In 1893 a Village Settlement of 76 ten-acre farms was created by the excision of a large amount of land from the Monbulk Forest, of which what remained is now the Dandenong Ranges National Park. The area was in the Parish of Monbulk, and the settlement's area adopted that name. Today Monbulk is reduced in area, the original district having been encroached on by Kallista and The Patch. By the late 1890s the rich soil had made berry growing a major industry. A fruit grower's co-operative was formed in 1897, leading to the Monbulk Jam Factory.
A school was built in 1897, a store in 1900 and three churches by 1906. A bushfire in 1913 destroyed the school and the mechanics' institute. After the 1939 bushfires the Monbulk Fire Brigade was formed (1941). Two years before a Monbulk timber merchant milled fire-damaged mountain ash trees, and grew to become a firm which was the area's biggest employer.
The jam factory became the Monbulk Preserving Company with interstate factories, diversifying into canned fruit and meats. The Monbulk factory employed 125 workers in the 1960s. It had also been a means for immigrant settlers after World War II to get a start. During the 1970s berry growers came to depend less on the factory, as sales of fresh fruit to the metropolitan market increased. In 1990 after several changes of ownership the Monbulk factory was closed, detracting from the local economy in both retail and accommodation areas – the caravan park had accommodated seasonal workers.
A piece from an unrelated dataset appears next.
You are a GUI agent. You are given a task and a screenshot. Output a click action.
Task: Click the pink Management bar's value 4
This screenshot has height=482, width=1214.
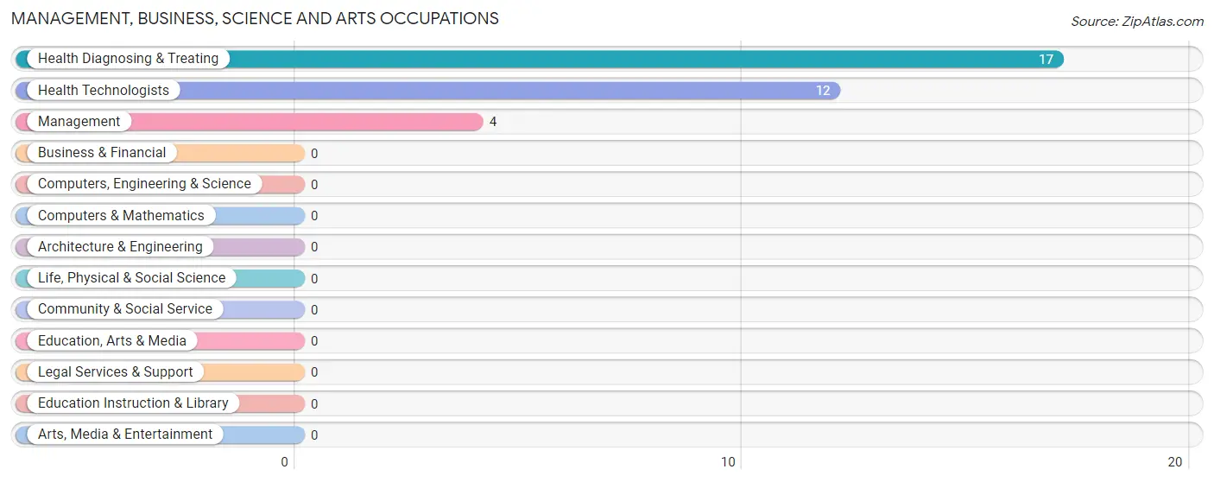click(x=493, y=122)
The horticultural industry diversified into other fruits, vegetables, cut flowers and plant and bulb nurseries.
The Monbulk township has a substantial residential component, a short main-street shopping area, two recreation areas with sports facilities, Anglican, Catholic and Uniting churches and a public hall. Out of the town is Monbulk college (1962) and several tourist facilities, including Nathania Springs Receptions, a guest house in the early days of tourism. An entry from Fleming's Nursery in Monbulk was awarded the prestigious Silver Gilt Flora Medal at the Chelsea Flower Show in London in 2004.
In 2014 Monbulk primary school had 226 pupils and Monbulk college 504 pupils.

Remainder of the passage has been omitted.